Re: [PATCH] fuse: allow CAP_SYS_ADMIN in root userns to access allow_other mount

From: Dave Marchevsky <davemarchevsky@fb.com>
To: Christian Brauner <christian.brauner@ubuntu.com>
Cc: <linux-fsdevel@vger.kernel.org>,
	Miklos Szeredi <miklos@szeredi.hu>,
	Seth Forshee <sforshee@digitalocean.com>,
	Rik van Riel <riel@surriel.com>, <kernel-team@fb.com>
Subject: Re: [PATCH] fuse: allow CAP_SYS_ADMIN in root userns to access allow_other mount
Date: Fri, 12 Nov 2021 18:29:20 -0500	[thread overview]
Message-ID: <0515c3c8-c9e3-25dd-4b49-bb8e19c76f0d@fb.com> (raw)
In-Reply-To: <20211112101307.iqf3nhxgchf2u2i3@wittgenstein>

On 11/12/21 5:13 AM, Christian Brauner wrote:   
> On Thu, Nov 11, 2021 at 02:11:42PM -0800, Dave Marchevsky wrote:
>> Since commit 73f03c2b4b52 ("fuse: Restrict allow_other to the
>> superblock's namespace or a descendant"), access to allow_other FUSE
>> filesystems has been limited to users in the mounting user namespace or
>> descendants.
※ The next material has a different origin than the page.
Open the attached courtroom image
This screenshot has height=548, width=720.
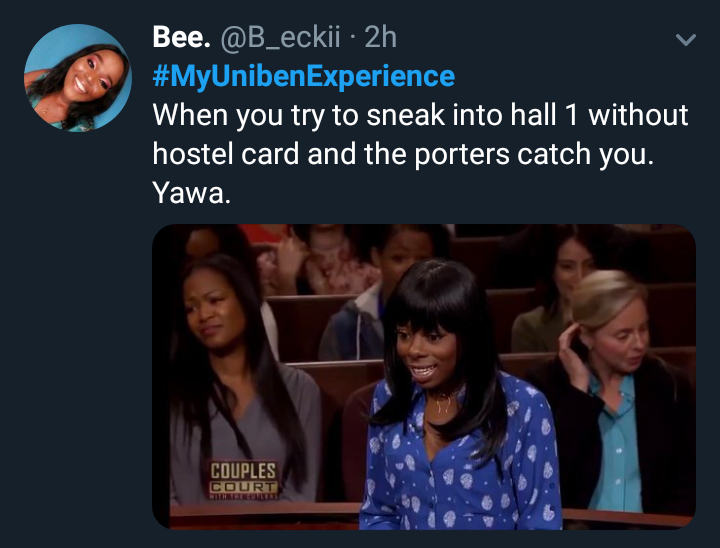tap(424, 377)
This prevents a process that is privileged in its userns -
>> but not its parent namespaces - from mounting a FUSE fs w/ allow_other
>> that is accessible to processes in parent namespaces.
>>
>> While this restriction makes sense overall it breaks a legitimate
>> usecase for me. I have a tracing daemon which needs to peek into
>> process' open files in order to symbolicate - similar to 'perf'. The
>> daemon is a privileged process in the root userns, but is unable to peek
>> into FUSE filesystems mounted with allow_other by processes in child
>> namespaces.
>>
>> This patch adds an escape hatch to the descendant userns logic
>> specifically for processes with CAP_SYS_ADMIN in the root userns. Such
>> processes can already do many dangerous things regardless of namespace,
>> and moreover could fork and setns into any child userns with a FUSE
>> mount, so it's reasonable to allow them to interact with all allow_other
>> FUSE filesystems.
>>
>> Signed-off-by: Dave Marchevsky <davemarchevsky@fb.com>
>> Cc: Miklos Szeredi <miklos@szeredi.hu>
>> Cc: Seth Forshee <sforshee@digitalocean.com>
>> Cc: Rik van Riel <riel@surriel.com>
>> Cc: kernel-team@fb.com
>> ---
> 
> If your tracing daemon runs in init_user_ns with CAP_SYS_ADMIN why can't
> it simply use a helper process/thread to
> setns(userns_fd/pidfd, CLONE_NEWUSER)
> to the target userns? This way we don't need to special-case
> init_user_ns at all.

helper process + setns could work for my usecase. But the fact that there's no
way to say "I know what I am about to do is potentially stupid and dangerous,
but I am root so let me do it", without spawning a helper process in this case,
feels like it'll result in special-case userspace workarounds for anyone doing
symbolication of backtraces.

e.g. perf will have to add some logic: "did I fail
to grab this exe that some process had mapped? Is it in a FUSE mounted by some
descendant userns? let's fork a helper process..." Not the end of the world,
but unnecessary complexity nonetheless.

That being said, I agree that this patch's special-casing of init_user_ns is
hacky. What do you think about a more explicit and general "let me do this
stupid and dangerous thing" mechanism - perhaps a new struct fuse_conn field
containing a set of exception userns', populated with ioctl or similar.

> 
>>
>> Note: I was unsure whether CAP_SYS_ADMIN or CAP_SYS_PTRACE was the best
>> choice of capability here. Went with the former as it's checked
>> elsewhere in fs/fuse while CAP_SYS_PTRACE isn't.
>>
>>  fs/fuse/dir.c | 2 +-
>>  1 file changed, 1 insertion(+), 1 deletion(-)
>>
>> diff --git a/fs/fuse/dir.c b/fs/fuse/dir.c
>> index 0654bfedcbb0..2524eeb0f35d 100644
>> --- a/fs/fuse/dir.c
>> +++ b/fs/fuse/dir.c
>> @@ -1134,7 +1134,7 @@ int fuse_allow_current_process(struct fuse_conn *fc)
>>  	const struct cred *cred;
>>  
>>  	if (fc->allow_other)
>> -		return current_in_userns(fc->user_ns);
>> +		return current_in_userns(fc->user_ns) || capable(CAP_SYS_ADMIN);
>>  
>>  	cred = current_cred();
>>  	if (uid_eq(cred->euid, fc->user_id) &&
>> -- 
>> 2.30.2
>>
>>